I have qualified my support of SOO in the original post ..........

Play at end of season....impact of injury significantly lessened.

The are 18 clubs in the AFL comp....many players won't make a grand final... many supporters won't see their team in a grand final for years. This is a major negative for fan engagement.

SOO whilst not the Grand Final, can promote the best players in a high profile match which engages all supporters of the game....not just the supporters of the two clubs at the end of the season.

Very hard to promote fan involvement for supporters when their teams are struggling and particularly those clubs which are in expansion zones. (NSW, QLD). Right now Adelaide and West Coast are travelling badly.....almost because of that , for the sake of keeping fan engagement going thru to the end of the season.....you need SOO in SA and WA at the end of the year.

Obviously because there are ten clubs in Victoria at least some of the are going to be near the top every season....keeps the game very strong locally. Conversely only 2 teams in each of the other states means that inevitably a critical number supporters in those states in some seasons will be disengaged in the game. SOO at the end of the season counters that.
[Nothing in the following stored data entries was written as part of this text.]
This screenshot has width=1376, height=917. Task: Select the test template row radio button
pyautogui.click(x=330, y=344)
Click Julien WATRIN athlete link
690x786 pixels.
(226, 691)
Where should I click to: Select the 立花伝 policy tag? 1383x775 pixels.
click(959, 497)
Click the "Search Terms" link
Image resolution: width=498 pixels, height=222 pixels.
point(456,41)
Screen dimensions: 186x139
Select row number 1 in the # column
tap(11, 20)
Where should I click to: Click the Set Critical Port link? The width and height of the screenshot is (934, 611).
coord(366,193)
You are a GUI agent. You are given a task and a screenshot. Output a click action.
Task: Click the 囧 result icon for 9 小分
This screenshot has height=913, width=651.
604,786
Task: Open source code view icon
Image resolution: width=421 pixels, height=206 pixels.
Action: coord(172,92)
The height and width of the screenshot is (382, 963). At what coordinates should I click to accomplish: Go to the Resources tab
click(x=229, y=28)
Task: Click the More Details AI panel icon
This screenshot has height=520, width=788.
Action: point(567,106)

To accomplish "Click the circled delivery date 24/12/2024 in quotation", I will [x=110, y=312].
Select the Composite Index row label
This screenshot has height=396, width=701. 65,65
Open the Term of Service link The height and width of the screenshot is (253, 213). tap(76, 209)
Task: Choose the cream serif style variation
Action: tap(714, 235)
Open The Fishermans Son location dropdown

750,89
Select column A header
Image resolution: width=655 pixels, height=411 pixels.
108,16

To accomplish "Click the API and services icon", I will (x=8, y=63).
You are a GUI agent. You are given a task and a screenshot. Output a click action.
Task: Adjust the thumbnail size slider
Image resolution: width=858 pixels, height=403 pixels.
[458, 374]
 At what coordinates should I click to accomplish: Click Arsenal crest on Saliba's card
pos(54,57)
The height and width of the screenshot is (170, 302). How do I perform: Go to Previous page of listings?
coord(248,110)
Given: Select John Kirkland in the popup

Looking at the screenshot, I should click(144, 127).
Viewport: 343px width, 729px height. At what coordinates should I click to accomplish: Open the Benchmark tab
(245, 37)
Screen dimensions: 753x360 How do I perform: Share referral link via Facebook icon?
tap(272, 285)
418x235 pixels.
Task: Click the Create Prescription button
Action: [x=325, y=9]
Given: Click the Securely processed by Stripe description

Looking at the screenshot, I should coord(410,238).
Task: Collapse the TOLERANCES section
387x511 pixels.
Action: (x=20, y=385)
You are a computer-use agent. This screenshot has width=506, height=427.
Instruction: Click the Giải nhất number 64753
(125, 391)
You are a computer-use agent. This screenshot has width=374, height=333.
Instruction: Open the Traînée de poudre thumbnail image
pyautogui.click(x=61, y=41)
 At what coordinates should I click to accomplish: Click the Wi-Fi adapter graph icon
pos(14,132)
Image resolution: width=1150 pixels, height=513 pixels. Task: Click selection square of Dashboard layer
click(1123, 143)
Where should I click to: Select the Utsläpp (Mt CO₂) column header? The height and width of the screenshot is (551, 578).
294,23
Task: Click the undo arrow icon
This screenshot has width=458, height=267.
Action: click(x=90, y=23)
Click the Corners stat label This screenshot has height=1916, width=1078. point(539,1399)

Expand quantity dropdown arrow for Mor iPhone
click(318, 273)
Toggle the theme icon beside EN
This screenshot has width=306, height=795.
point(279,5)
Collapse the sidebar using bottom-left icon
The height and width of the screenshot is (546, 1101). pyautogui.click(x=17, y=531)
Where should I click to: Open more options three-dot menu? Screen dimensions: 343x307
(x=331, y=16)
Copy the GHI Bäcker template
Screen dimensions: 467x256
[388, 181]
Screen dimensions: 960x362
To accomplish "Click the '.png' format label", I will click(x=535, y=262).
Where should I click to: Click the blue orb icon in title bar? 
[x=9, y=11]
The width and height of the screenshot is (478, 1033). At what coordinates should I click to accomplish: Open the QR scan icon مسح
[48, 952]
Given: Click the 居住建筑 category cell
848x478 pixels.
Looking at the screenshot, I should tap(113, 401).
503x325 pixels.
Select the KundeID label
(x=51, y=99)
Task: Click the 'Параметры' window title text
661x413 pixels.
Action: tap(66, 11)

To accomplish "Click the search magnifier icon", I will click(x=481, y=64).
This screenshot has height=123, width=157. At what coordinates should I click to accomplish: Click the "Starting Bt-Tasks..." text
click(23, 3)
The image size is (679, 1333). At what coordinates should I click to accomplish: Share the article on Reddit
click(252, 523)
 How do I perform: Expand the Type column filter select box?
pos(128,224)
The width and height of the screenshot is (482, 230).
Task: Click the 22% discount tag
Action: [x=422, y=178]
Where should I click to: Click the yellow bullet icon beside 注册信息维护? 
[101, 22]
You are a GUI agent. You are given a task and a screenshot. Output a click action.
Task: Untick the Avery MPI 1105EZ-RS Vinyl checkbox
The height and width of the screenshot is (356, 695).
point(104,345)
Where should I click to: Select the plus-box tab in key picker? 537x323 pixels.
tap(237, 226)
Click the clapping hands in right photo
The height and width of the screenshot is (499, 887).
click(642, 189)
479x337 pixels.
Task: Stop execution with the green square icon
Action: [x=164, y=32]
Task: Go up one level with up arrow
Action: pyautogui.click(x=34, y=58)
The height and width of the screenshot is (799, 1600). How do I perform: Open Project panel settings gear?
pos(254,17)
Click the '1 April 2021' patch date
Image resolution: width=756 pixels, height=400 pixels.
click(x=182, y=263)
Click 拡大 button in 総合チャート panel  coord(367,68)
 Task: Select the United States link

That's why NRL SOO is so successful and has a great promotional role for Rugby League

I recognize that "East Coast" is a manipulation ....but it is a way of providing a vehicle to put a spotlight on the expansion in NSW and Qld.

If you can market Melbourne Storm in Victoria as "Victorian" with hardly any Victorians in the team an East Coast Aust. team with players from the East Coast should be a lot easier.

Maybe it is too early yet to expect a competitive team but if that were ultimately achievable it would be a significant promotion for the game in those states.

Play SOO only in WA, SA, TAS, NT in the short term, guarantees a passionate crowd.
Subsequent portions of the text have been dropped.